# Task prompt
Exactly as they appear, retype the lines from the one containing "Firstname (85, 1059)" through the final line of the data below. Leave pictures out.

______

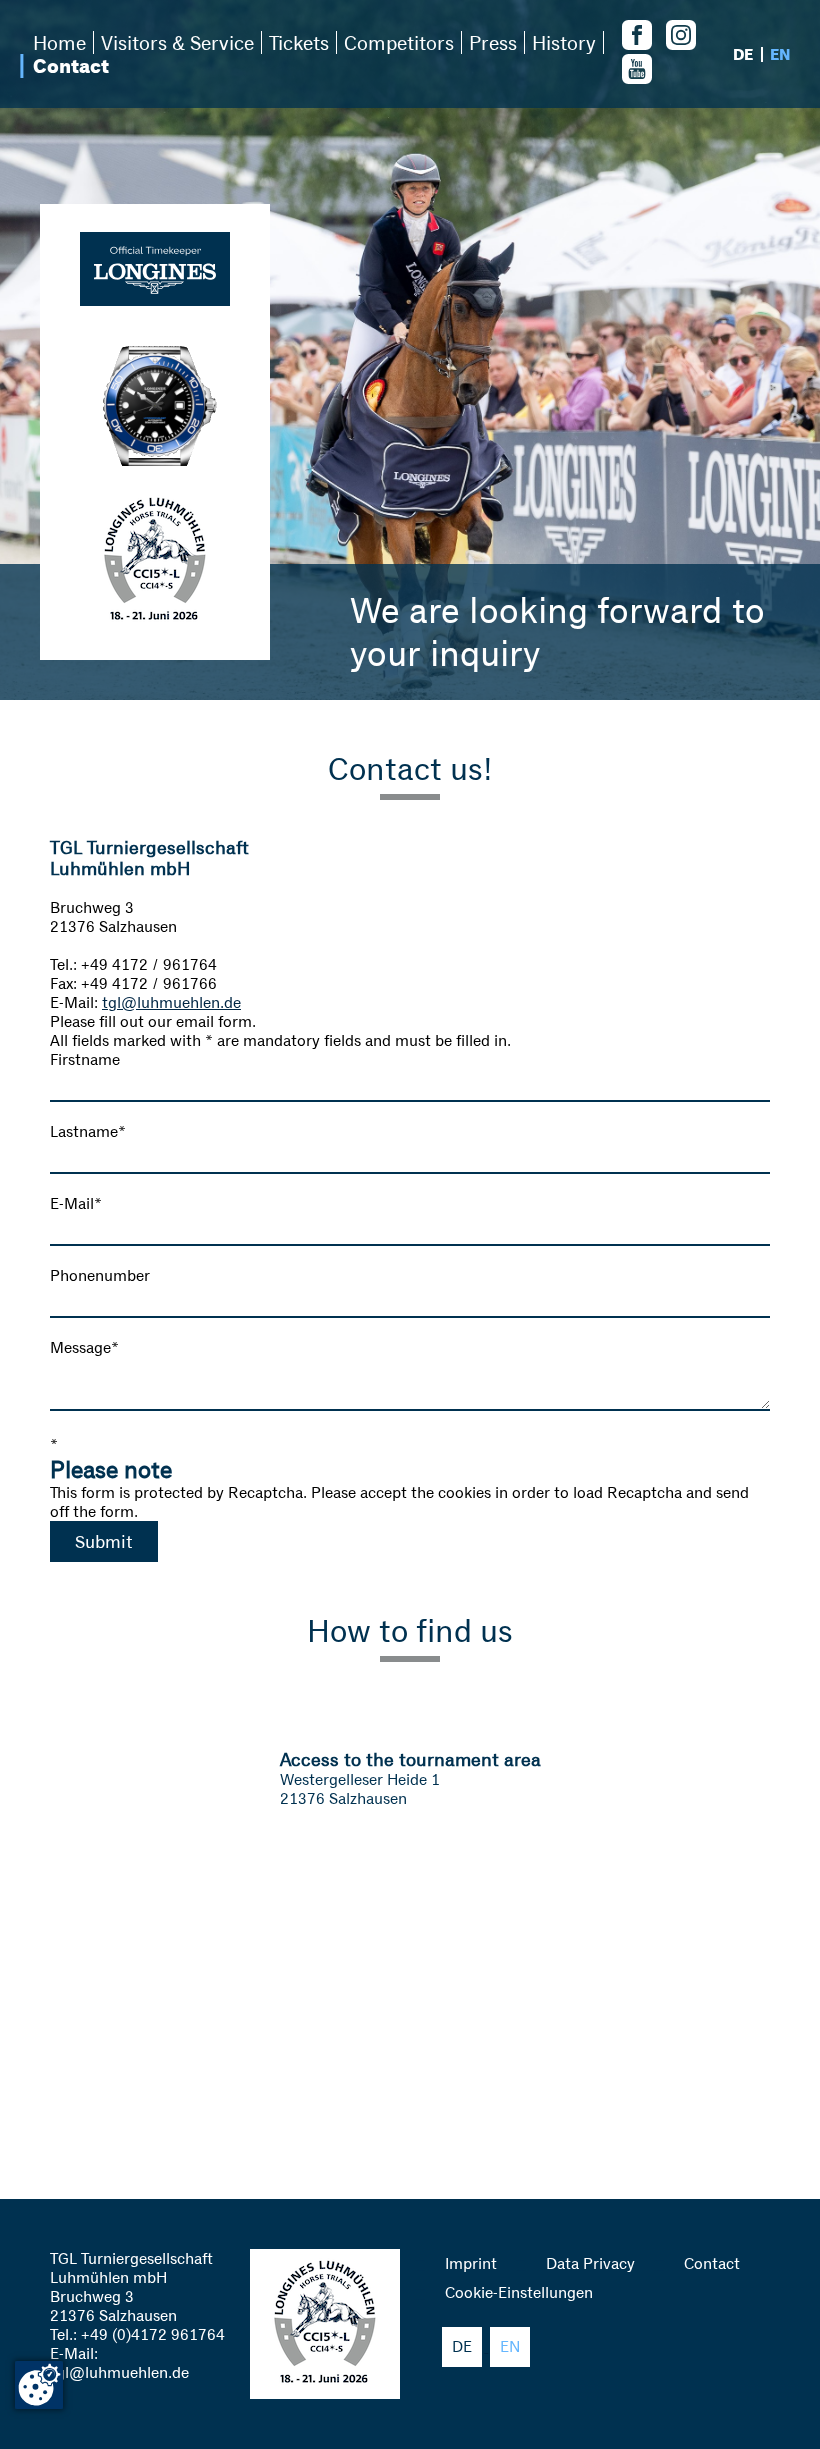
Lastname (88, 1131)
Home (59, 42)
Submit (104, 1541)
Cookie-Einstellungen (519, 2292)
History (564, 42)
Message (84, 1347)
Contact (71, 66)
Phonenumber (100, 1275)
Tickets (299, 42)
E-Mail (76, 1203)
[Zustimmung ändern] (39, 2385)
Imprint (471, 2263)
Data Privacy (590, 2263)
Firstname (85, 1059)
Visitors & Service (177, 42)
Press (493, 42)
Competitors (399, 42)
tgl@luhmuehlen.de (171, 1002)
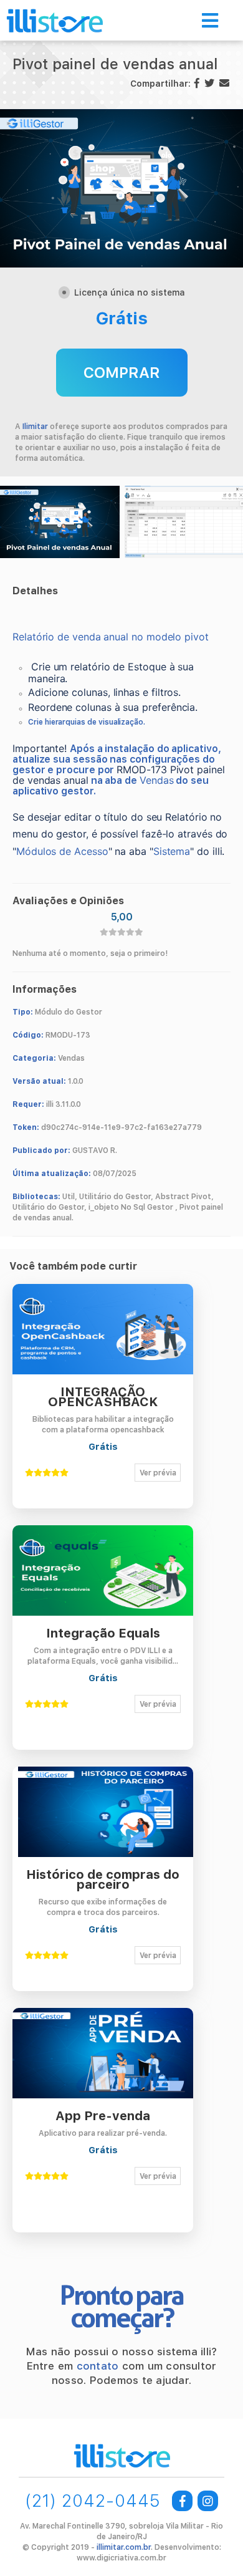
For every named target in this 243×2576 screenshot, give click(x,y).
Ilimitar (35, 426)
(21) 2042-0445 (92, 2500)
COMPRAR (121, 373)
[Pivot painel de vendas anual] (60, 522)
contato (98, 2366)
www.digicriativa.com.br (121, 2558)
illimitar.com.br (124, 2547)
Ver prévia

______

# Solution for this problem
Firstname (85, 1059)
Visitors & Service (177, 42)
Press (493, 42)
Competitors (399, 42)
tgl@luhmuehlen.de (171, 1002)
For every named target in this 243×2576 screenshot, give click(x,y).
Ilimitar (35, 426)
(21) 2042-0445 (92, 2500)
COMPRAR (121, 373)
[Pivot painel de vendas anual] (60, 522)
contato (98, 2366)
www.digicriativa.com.br (121, 2558)
illimitar.com.br (124, 2547)
Ver prévia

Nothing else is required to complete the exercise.